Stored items
[Start of section]

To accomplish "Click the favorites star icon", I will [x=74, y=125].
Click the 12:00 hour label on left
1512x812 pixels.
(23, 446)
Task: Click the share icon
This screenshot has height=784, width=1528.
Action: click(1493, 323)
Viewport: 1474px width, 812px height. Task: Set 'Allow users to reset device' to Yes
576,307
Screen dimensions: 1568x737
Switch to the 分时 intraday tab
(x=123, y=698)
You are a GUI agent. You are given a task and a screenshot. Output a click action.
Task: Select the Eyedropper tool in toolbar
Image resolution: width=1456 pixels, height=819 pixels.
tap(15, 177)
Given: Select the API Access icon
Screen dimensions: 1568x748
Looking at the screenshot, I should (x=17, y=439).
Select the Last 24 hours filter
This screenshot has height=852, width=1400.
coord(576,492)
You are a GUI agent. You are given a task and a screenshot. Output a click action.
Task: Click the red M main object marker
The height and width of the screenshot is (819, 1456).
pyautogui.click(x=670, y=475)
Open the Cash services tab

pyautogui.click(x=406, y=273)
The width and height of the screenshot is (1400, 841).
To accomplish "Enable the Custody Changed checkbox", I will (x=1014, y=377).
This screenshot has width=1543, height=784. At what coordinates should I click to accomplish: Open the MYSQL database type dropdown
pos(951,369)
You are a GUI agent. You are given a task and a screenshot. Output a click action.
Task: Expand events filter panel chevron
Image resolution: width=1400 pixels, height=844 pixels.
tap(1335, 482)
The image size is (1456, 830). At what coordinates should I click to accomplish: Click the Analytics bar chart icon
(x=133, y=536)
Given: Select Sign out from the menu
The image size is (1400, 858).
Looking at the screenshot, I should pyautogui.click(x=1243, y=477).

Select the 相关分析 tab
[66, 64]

[End of section]

Transcribe each entry exactly.

| Exercise output |
To accomplish "Click the favorites star icon", I will [x=74, y=125].
Click the 12:00 hour label on left
1512x812 pixels.
(23, 446)
Task: Click the share icon
This screenshot has height=784, width=1528.
Action: click(1493, 323)
Viewport: 1474px width, 812px height. Task: Set 'Allow users to reset device' to Yes
576,307
Screen dimensions: 1568x737
Switch to the 分时 intraday tab
(x=123, y=698)
You are a GUI agent. You are given a task and a screenshot. Output a click action.
Task: Select the Eyedropper tool in toolbar
Image resolution: width=1456 pixels, height=819 pixels.
tap(15, 177)
Given: Select the API Access icon
Screen dimensions: 1568x748
Looking at the screenshot, I should (x=17, y=439).
Select the Last 24 hours filter
This screenshot has height=852, width=1400.
coord(576,492)
You are a GUI agent. You are given a task and a screenshot. Output a click action.
Task: Click the red M main object marker
The height and width of the screenshot is (819, 1456).
pyautogui.click(x=670, y=475)
Open the Cash services tab

pyautogui.click(x=406, y=273)
The width and height of the screenshot is (1400, 841).
To accomplish "Enable the Custody Changed checkbox", I will (x=1014, y=377).
This screenshot has width=1543, height=784. At what coordinates should I click to accomplish: Open the MYSQL database type dropdown
pos(951,369)
You are a GUI agent. You are given a task and a screenshot. Output a click action.
Task: Expand events filter panel chevron
Image resolution: width=1400 pixels, height=844 pixels.
tap(1335, 482)
The image size is (1456, 830). At what coordinates should I click to accomplish: Click the Analytics bar chart icon
(x=133, y=536)
Given: Select Sign out from the menu
The image size is (1400, 858).
Looking at the screenshot, I should pyautogui.click(x=1243, y=477).

Select the 相关分析 tab
[66, 64]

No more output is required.